What you should do =>
Update the passage on ultrasound technologies from "Piezoelectricity was discovered" through "original ultrasonic trasnducer.", replacing "Magnasonic" with "proprietary".

Excerpted passage =>

What is the difference between magnetostrictive, piezoelectric and multifrequency ultrasound?

Its basic principle makes magnetostictive ultrasound one of the oldest ultrasound technologies. However, in the past it was very inefficient.

Piezoelectricity was discovered later and this is very cheap and is also imported cheaply from Asia. This explains why many manufacturers turned to piezoelectricity.

Magnetostrictive ultrasound

Magnetostrictive ultrasound uses very low frequency

However, we continued to work on magnetostrictive ultrasound, and we developed our Magnasonic ultrasound. It is much more efficient and above all, it almost never wears out, unlike piezoelectric transducers.

As a result, we have magnetostrictive ultrasonic cleaning systems that have been operating for 20 years without problems, and which still work today with the original ultrasonic trasnducer.

This is not possible with piezoelectric technology. In this field, the life span of transducers is generally between 4000 and 6000 hours.

This means that trasnducers have to be changed every one or two years, which does not apply to our magnetostrictive technology.

Data extract =>
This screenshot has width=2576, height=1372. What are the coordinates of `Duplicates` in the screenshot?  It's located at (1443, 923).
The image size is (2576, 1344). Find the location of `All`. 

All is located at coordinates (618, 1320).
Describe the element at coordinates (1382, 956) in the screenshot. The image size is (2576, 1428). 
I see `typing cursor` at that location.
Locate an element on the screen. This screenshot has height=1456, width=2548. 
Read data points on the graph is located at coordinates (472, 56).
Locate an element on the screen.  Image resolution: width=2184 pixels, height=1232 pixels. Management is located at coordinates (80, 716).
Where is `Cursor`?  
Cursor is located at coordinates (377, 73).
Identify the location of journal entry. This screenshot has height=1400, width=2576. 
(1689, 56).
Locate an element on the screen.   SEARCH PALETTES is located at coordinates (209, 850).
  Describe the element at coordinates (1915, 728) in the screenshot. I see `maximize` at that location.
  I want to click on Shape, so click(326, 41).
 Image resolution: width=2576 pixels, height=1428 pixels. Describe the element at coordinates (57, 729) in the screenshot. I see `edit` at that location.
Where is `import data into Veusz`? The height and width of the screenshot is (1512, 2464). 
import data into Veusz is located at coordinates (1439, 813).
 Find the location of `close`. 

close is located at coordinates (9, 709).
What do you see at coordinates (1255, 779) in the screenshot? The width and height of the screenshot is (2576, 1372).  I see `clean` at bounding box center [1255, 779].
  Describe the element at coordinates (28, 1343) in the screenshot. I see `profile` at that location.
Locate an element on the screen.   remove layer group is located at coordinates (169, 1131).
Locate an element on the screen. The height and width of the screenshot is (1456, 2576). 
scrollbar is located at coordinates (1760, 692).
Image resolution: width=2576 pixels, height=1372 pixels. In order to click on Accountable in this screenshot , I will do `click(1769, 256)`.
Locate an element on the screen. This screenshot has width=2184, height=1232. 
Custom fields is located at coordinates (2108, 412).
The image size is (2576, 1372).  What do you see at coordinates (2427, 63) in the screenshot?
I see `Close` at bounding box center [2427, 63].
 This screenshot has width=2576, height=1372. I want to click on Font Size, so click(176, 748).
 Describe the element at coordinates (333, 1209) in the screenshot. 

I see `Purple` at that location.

Solution to this exercise =>
Piezoelectricity was discovered later and this is very cheap and is also imported cheaply from Asia. This explains why many manufacturers turned to piezoelectricity.

Magnetostrictive ultrasound

Magnetostrictive ultrasound uses very low frequency

However, we continued to work on magnetostrictive ultrasound, and we developed our proprietary ultrasound. It is much more efficient and above all, it almost never wears out, unlike piezoelectric transducers.

As a result, we have magnetostrictive ultrasonic cleaning systems that have been operating for 20 years without problems, and which still work today with the original ultrasonic trasnducer.